On Sun, 27 Jul 2008 00:30:30 +0100, Jonathan Bromley
<jonathan.bromley@MYCOMPANY.com> wrote:

On Wed, 23 Jul 2008 08:32:02 -0700 (PDT), <blakaxe@gmail.com> wrote:


All statements inside an always block are concurrent
if you use the non blocking assignment <=

I really, really wish people wouldn't say that.

Normally I'm all in favour of free speech, but
when people write stuff that's easily verified
to be a complete load of dingo's kidneys then
I think we have a problem. Show me what's
concurrent about the three assignments here...

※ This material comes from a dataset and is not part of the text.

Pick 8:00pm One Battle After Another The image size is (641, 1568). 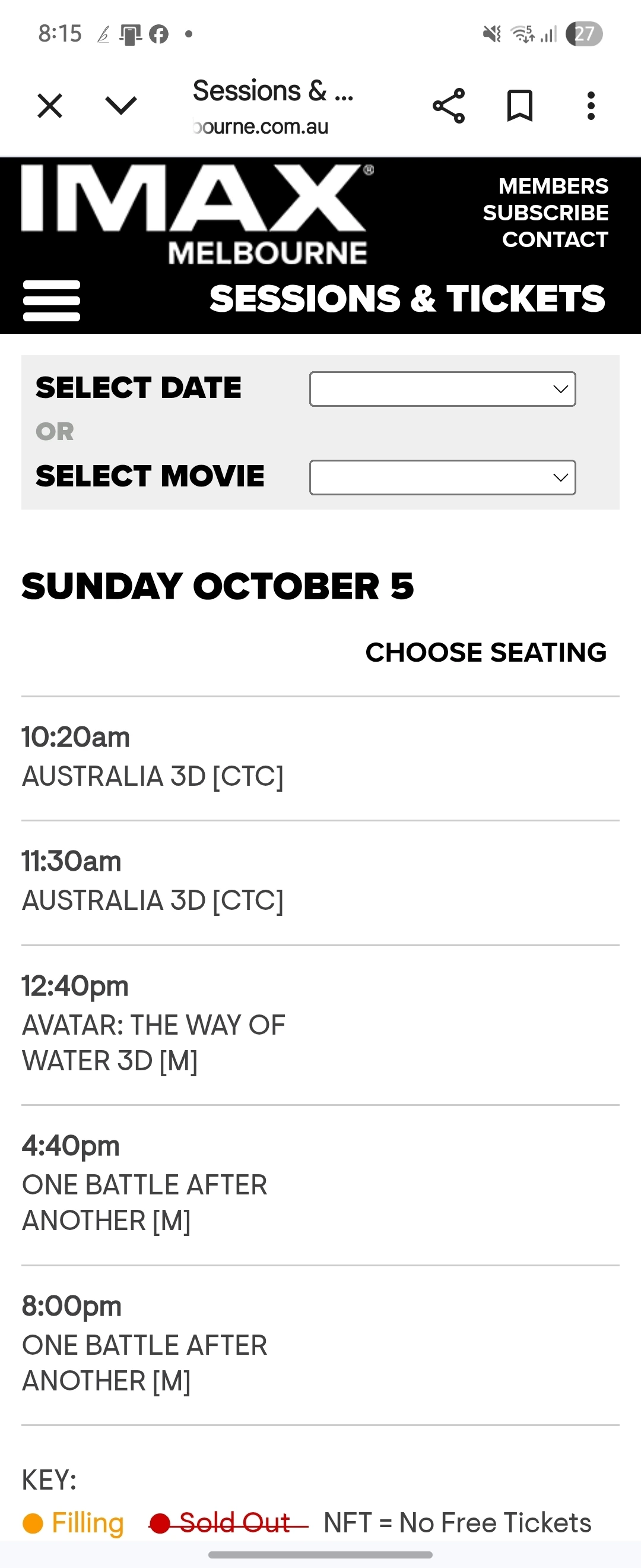click(x=145, y=1343)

always @(posedge clock) begin
if (count) q <= q + 1;
if (load) q <= data;
if (reset) q <= 0;
end

Nope, you can't show me any such thing; they're
not concurrent at all. Just try moving the first
line of code to the bottom of the block, and see
whether the original design is preserved.
Just to clarify for myself and others Verilog standard requires that
the above lines have the same behavior as follows:

always @(posedge clock) begin
if (reset) q <= 0;
else if (load) q <= data;
else if (count) q <= q + 1;
end
 
On Jul 27, 3:36 am, Muzaffer Kal <k...@dspia.com> wrote:
On Sun, 27 Jul 2008 00:30:30 +0100, Jonathan Bromley



jonathan.brom...@MYCOMPANY.com> wrote:
On Wed, 23 Jul 2008 08:32:02 -0700 (PDT), <blak...@gmail.com> wrote:

All statements inside an always block are concurrent
if you use the non blocking assignment <=

I really, really wish people wouldn't say that.

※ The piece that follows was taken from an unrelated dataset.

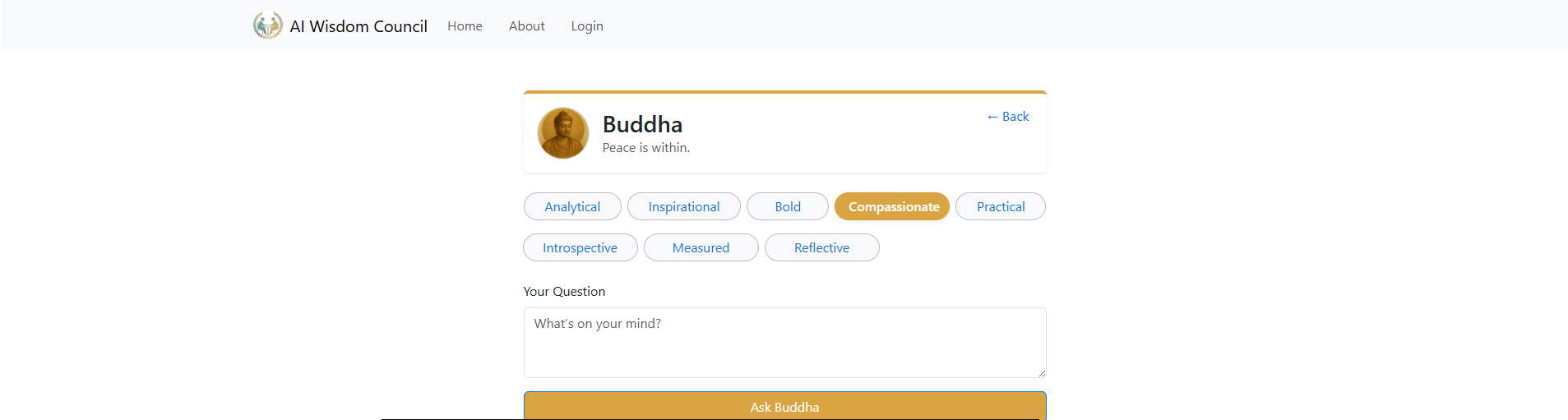Click the Your Question label
This screenshot has height=420, width=1568.
tap(564, 292)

Normally I'm all in favour of free speech, but
when people write stuff that's easily verified
to be a complete load of dingo's kidneys then
I think we have a problem. Show me what's
concurrent about the three assignments here...

always @(posedge clock) begin
if (count) q <= q + 1;
if (load) q <= data;
if (reset) q <= 0;
end

Nope, you can't show me any such thing; they're
not concurrent at all. Just try moving the first
line of code to the bottom of the block, and see
whether the original design is preserved.

Just to clarify for myself and others Verilog standard requires that
the above lines have the same behavior as follows:

always @(posedge clock) begin
if (reset) q <= 0;
else if (load) q <= data;
else if (count) q <= q + 1;
end
They are the same for synthesis, but in the first case
you could have zero-width pulses on q in simulation.
This would not matter in a typical synchronous design,
but if you used q as a clock signal you would end up
with a mismatch between simulation and synthesis in
the first case, but not the second.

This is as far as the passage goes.